Please output the line containing "Task: Repost Aaron Rupar's Kody Clemens post" and all lines that follow it in the data below, exactly, with no pictures.

### Input ###

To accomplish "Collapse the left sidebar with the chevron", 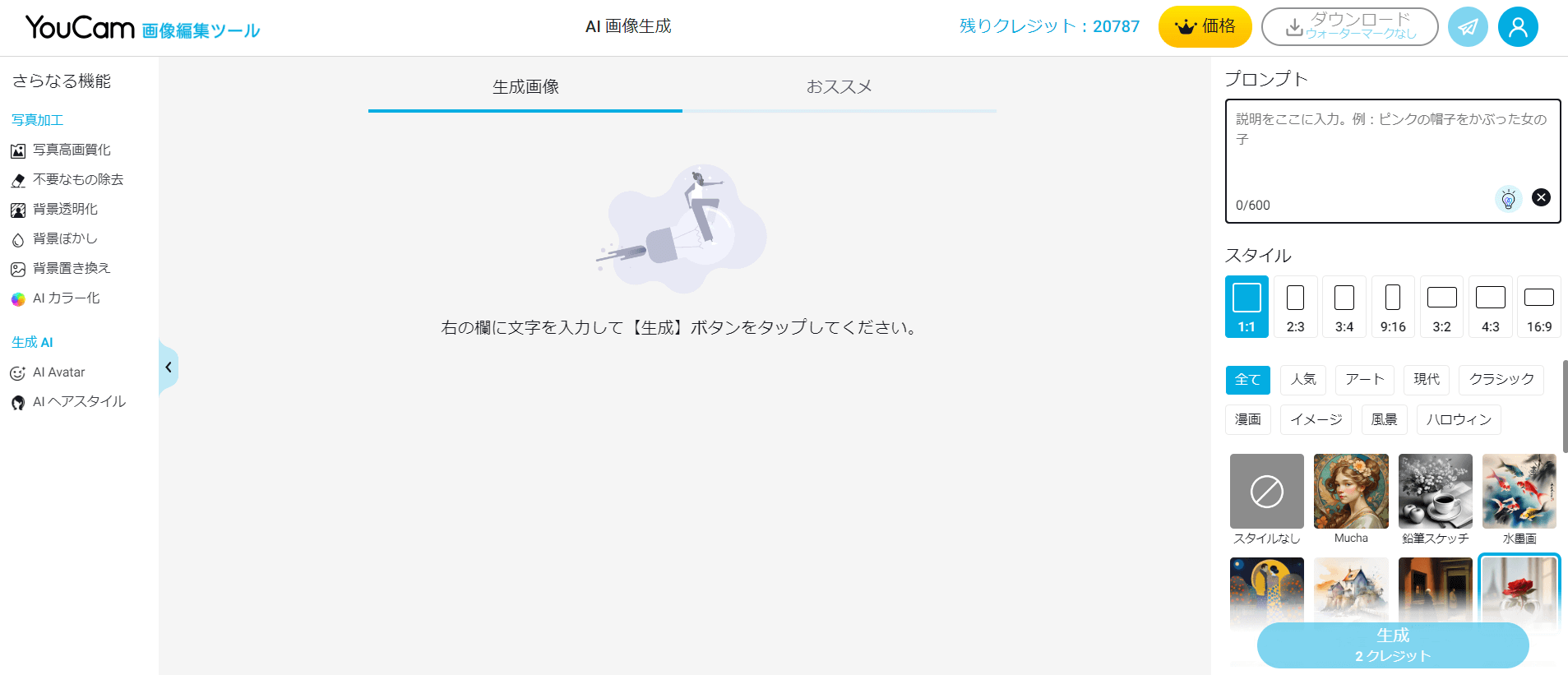I will (x=168, y=368).
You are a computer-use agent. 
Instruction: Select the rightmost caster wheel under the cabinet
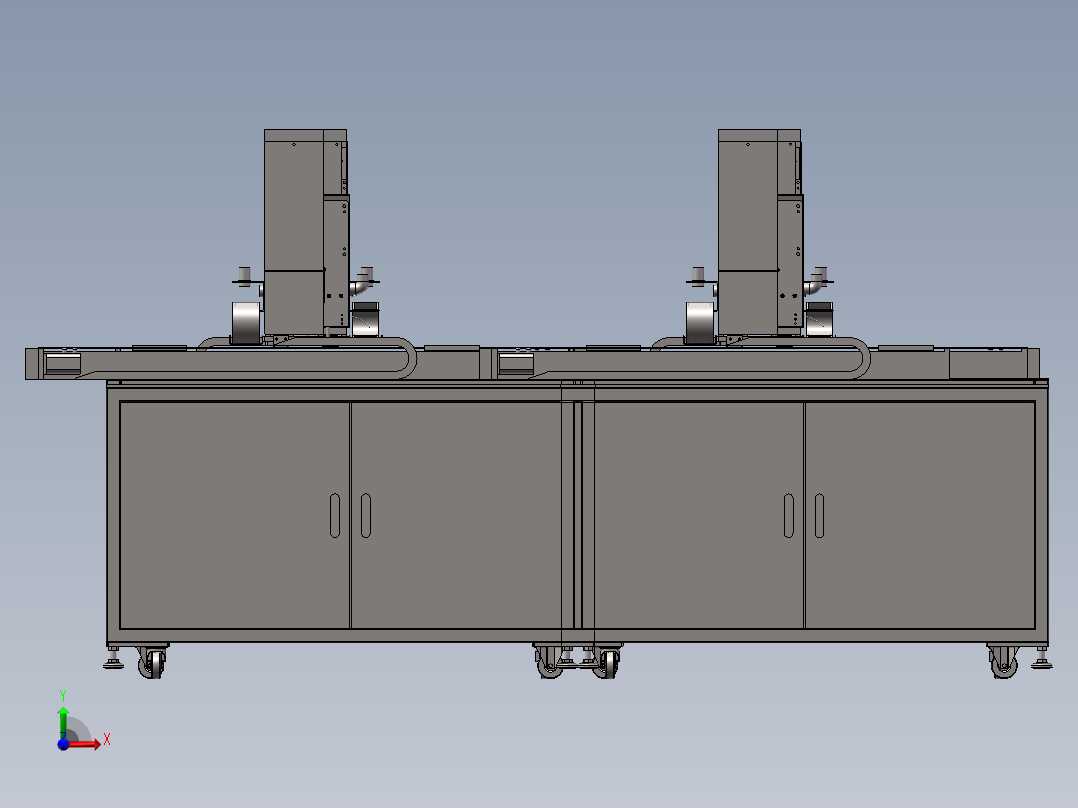(x=1004, y=663)
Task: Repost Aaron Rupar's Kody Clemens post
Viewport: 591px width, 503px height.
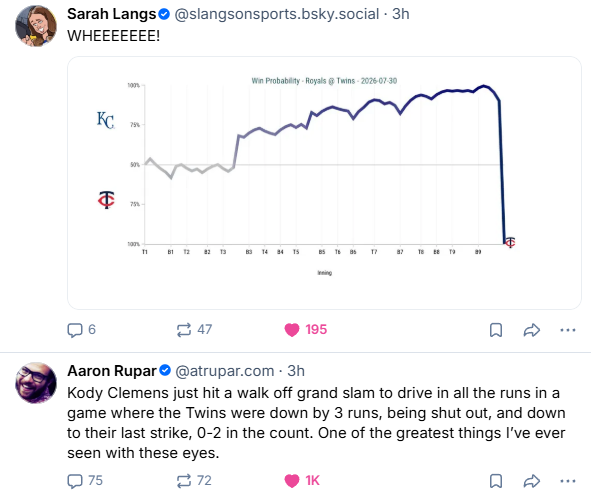Action: click(x=194, y=481)
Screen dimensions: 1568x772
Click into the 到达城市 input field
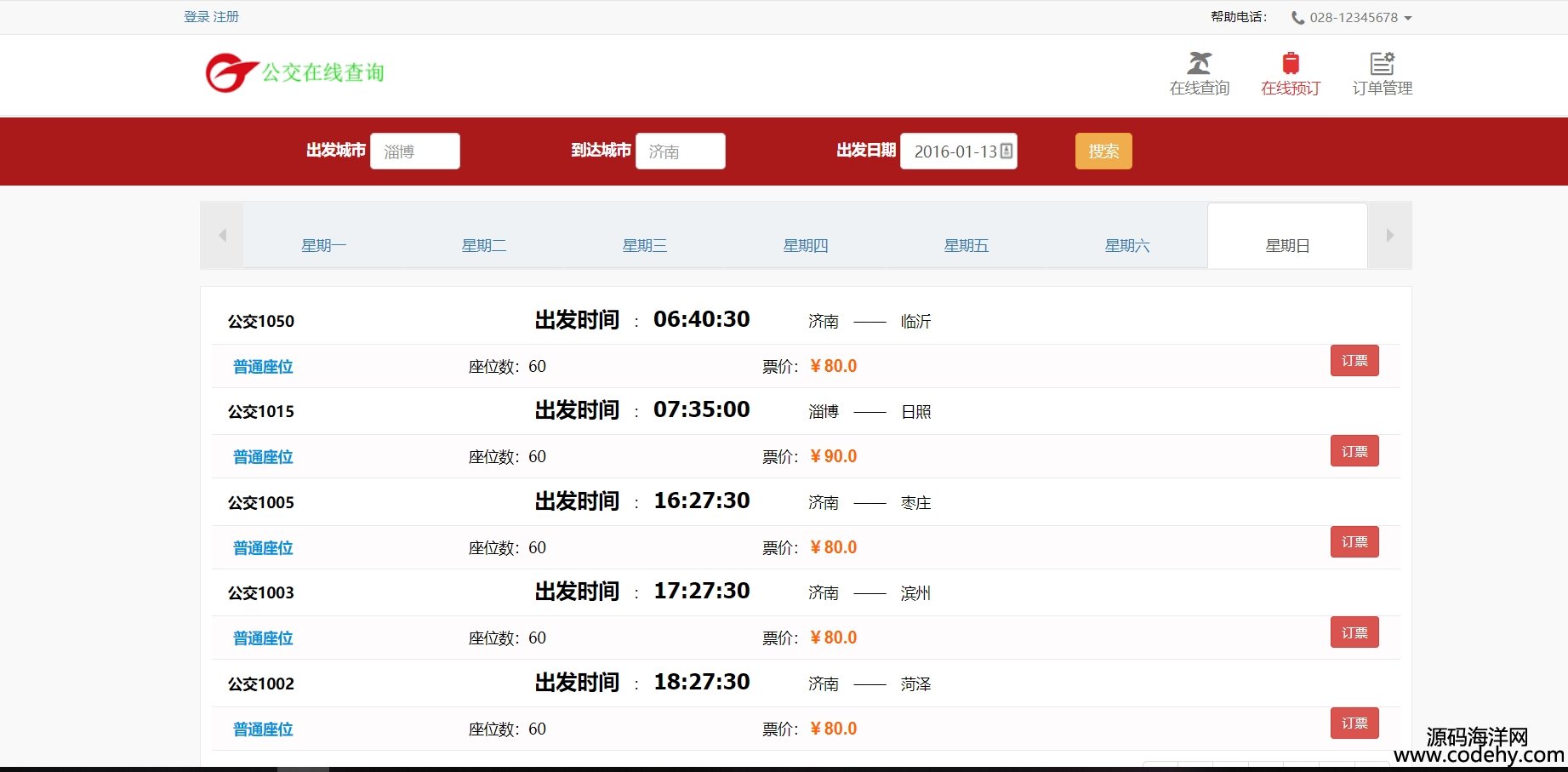click(x=680, y=152)
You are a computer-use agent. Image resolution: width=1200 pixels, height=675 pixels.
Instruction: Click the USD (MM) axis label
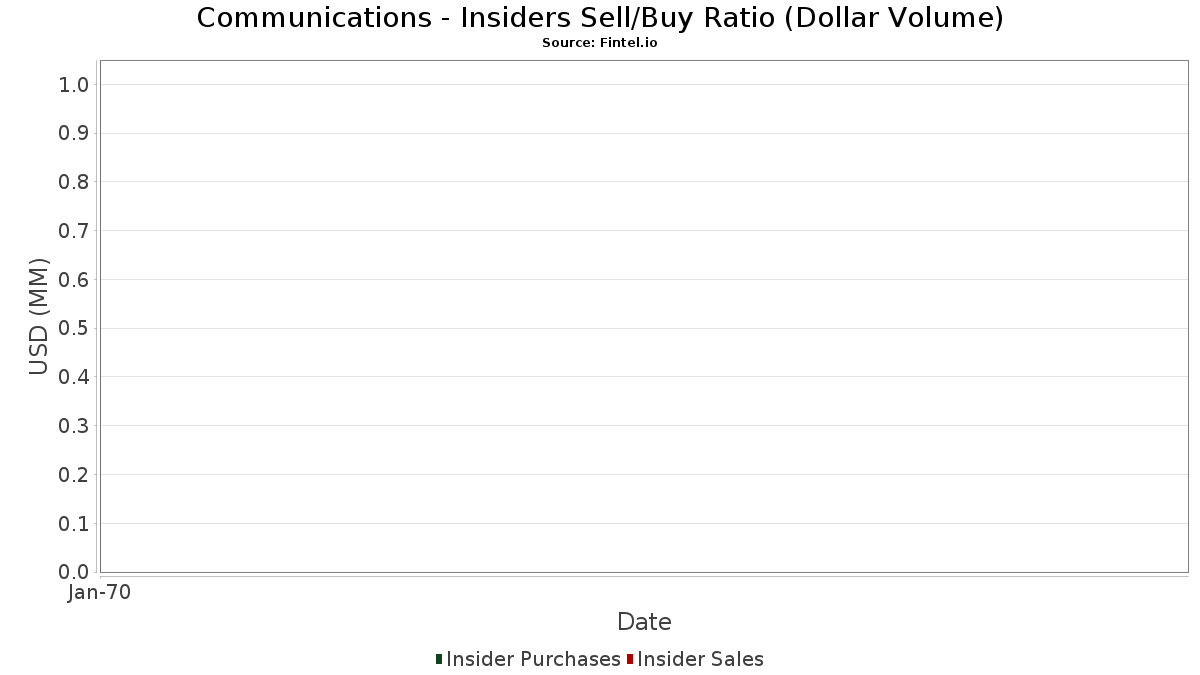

###

### Exercise response
Task: Repost Aaron Rupar's Kody Clemens post
Viewport: 591px width, 503px height.
Action: click(x=194, y=481)
Screen dimensions: 1568x772
Click into the 到达城市 input field
click(x=680, y=152)
You are a computer-use agent. Image resolution: width=1200 pixels, height=675 pixels.
Instruction: Click the USD (MM) axis label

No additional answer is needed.